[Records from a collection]
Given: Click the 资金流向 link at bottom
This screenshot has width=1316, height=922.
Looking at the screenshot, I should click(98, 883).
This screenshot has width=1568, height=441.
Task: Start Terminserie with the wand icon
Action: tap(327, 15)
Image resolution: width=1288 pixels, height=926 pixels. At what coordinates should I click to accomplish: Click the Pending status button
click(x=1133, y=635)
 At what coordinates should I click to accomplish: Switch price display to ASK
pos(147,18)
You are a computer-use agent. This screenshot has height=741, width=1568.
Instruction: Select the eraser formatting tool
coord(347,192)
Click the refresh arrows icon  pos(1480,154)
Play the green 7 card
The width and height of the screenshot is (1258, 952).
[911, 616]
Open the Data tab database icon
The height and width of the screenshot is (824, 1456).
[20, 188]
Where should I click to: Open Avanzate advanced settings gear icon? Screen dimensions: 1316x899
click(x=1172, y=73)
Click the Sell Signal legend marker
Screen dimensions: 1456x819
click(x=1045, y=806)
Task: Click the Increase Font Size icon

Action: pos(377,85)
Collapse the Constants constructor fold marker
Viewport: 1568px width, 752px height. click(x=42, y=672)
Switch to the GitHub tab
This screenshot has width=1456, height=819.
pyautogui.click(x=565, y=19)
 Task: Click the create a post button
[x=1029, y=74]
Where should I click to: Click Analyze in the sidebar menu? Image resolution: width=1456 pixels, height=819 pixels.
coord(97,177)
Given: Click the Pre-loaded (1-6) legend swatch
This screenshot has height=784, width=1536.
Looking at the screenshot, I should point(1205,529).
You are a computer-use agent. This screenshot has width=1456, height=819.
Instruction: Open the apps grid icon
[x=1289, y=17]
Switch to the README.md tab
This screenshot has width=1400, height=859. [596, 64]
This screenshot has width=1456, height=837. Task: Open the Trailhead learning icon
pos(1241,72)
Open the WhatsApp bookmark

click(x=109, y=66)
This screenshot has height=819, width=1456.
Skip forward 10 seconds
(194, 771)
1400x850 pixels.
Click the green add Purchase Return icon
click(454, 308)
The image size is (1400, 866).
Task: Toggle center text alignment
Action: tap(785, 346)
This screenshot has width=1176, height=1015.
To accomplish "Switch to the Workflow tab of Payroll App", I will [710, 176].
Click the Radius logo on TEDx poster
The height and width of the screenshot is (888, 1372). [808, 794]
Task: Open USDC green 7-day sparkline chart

- _DESCRIPTION OF THE TASK_
From the entries above, restate word for word the lines from the line containing "At what coordinates should I click to accomplish: Switch" to the line containing "Given: Click the Pre-loaded", both ends included, and nothing more.

- _TASK ANSWER_
 At what coordinates should I click to accomplish: Switch price display to ASK
pos(147,18)
You are a computer-use agent. This screenshot has height=741, width=1568.
Instruction: Select the eraser formatting tool
coord(347,192)
Click the refresh arrows icon  pos(1480,154)
Play the green 7 card
The width and height of the screenshot is (1258, 952).
[911, 616]
Open the Data tab database icon
The height and width of the screenshot is (824, 1456).
[20, 188]
Where should I click to: Open Avanzate advanced settings gear icon? Screen dimensions: 1316x899
click(x=1172, y=73)
Click the Sell Signal legend marker
Screen dimensions: 1456x819
click(x=1045, y=806)
Task: Click the Increase Font Size icon

Action: pos(377,85)
Collapse the Constants constructor fold marker
Viewport: 1568px width, 752px height. click(x=42, y=672)
Switch to the GitHub tab
This screenshot has width=1456, height=819.
pyautogui.click(x=565, y=19)
 Task: Click the create a post button
[x=1029, y=74]
Where should I click to: Click Analyze in the sidebar menu? Image resolution: width=1456 pixels, height=819 pixels.
coord(97,177)
Given: Click the Pre-loaded (1-6) legend swatch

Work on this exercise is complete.